In welke situatie leerden studenten het meest? Om dat na te gaan werd na afloop van de module een tentamen afgenomen. De resultaten zijn verbluffend. Studenten in de traditionele groep hadden ongeveer 24% van de antwoorden goed, vergeleken met 66% in de experimentele groep. De studenten die tijdens de colleges werden getoetst over de leerstof deden het meer dan twee keer zo goed als de studenten die ‘passief’ kennis opdeden in de collegebanken! Dit leereffect is werkelijk enorm en voor zover ik weet bovendien de grootste die ooit voor een onderwijsinterventie is gevonden. Overigens, studenten in de experimentele groep waren naderhand ook nog veel gemotiveerder om te leren dan studenten in de controle groep.

In het experiment van Deslauriers en collega’s werden studenten tijdens colleges actief beziggehouden met de leerstof. Doordat ze toetsvragen moesten beantwoorden werden ze aan het werk gezet.
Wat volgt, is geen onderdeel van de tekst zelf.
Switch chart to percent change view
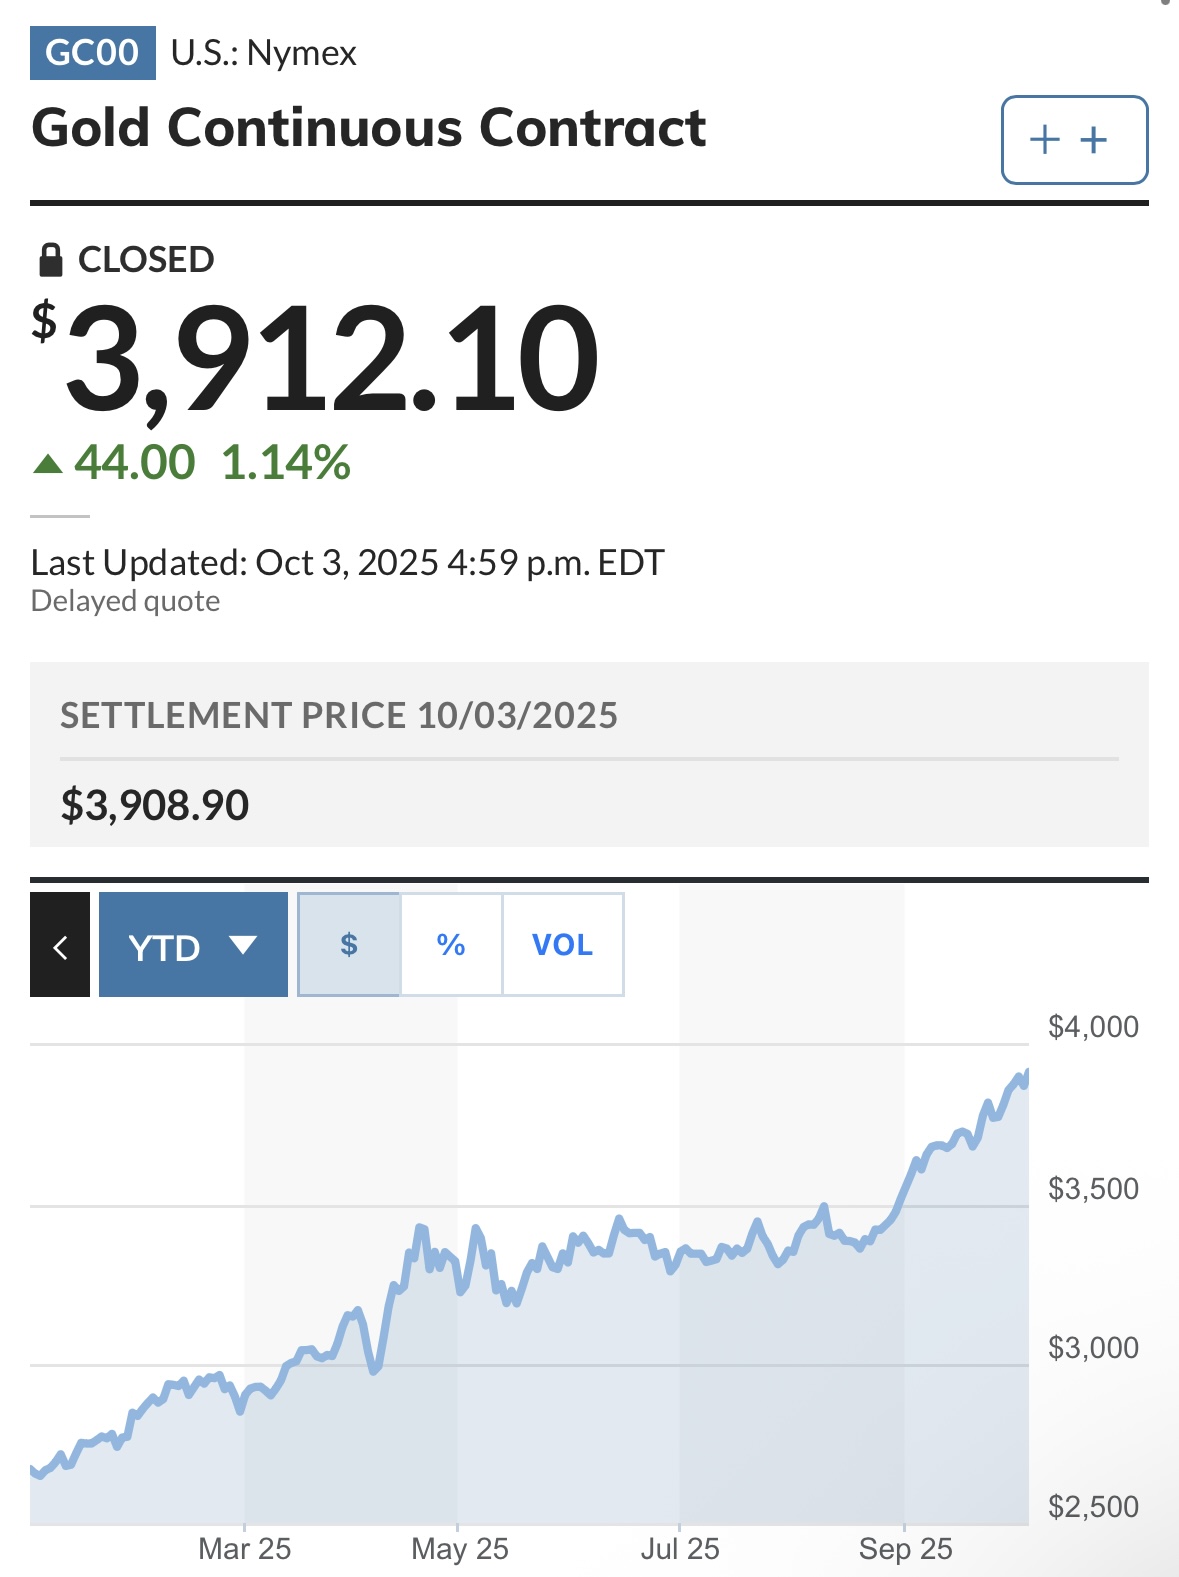The width and height of the screenshot is (1179, 1577). tap(451, 945)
Ze moesten problemen oplossen, met elkaar overleggen en als natuurkundigen leren redeneren. Studenten moesten simpelweg meer moeite doen wanneer ze hoorcolleges hadden moeten volgen. Die extra moeite heeft er blijkbaar toe geleid dat ze veel meer leerden en uiteindelijk ook meer wisten. Studenten kenden de feiten en vaardigheden beter, omdat ze die uit zichzelf naar boven hebben gehaald in plaats van dat ze die uit tweede hand (hun docent) moesten vernemen. Daarnaast konden studenten naar aanleiding van de uitkomsten telkens checken of ze iets nog niet snapten. Ook de docent wist op basis hiervan welke onderdelen van de leerstof nog onduidelijk waren en kon hij gerichte ondersteuning bieden.

Kortom, toetsen is als leermiddel behoorlijk effectief omdat we meer moeite moeten doen en daardoor informatie beter opslaan. Bovendien onthullen toetsen wat we nog niet weten. Maar er is meer. Toetsen zorgt ervoor dat je informatie niet meer vergeet. In de volgende bijdrage laat ik aan de hand van een onderzoek zien, hoe dat in elkaar steekt.

Bronnen

Deslauriers, L., Schelew, E., & Wieman, C. (2011). Improved Learning in a Large-Enrollment Physics Class. Science, 332, 862-864.

Roediger, H.L., III, & Karpicke, J.D. (2006). The Power of Testing Memory: Basic Research and Implications for Educational Practice. Perspectives on Psychological Science, 1, 181-210.

Roediger, H.L., III, & Karpicke, J.D. (2006). Test enhanced learning: Taking tests improves longterm retention. Psychological Science, 17, 249 _255.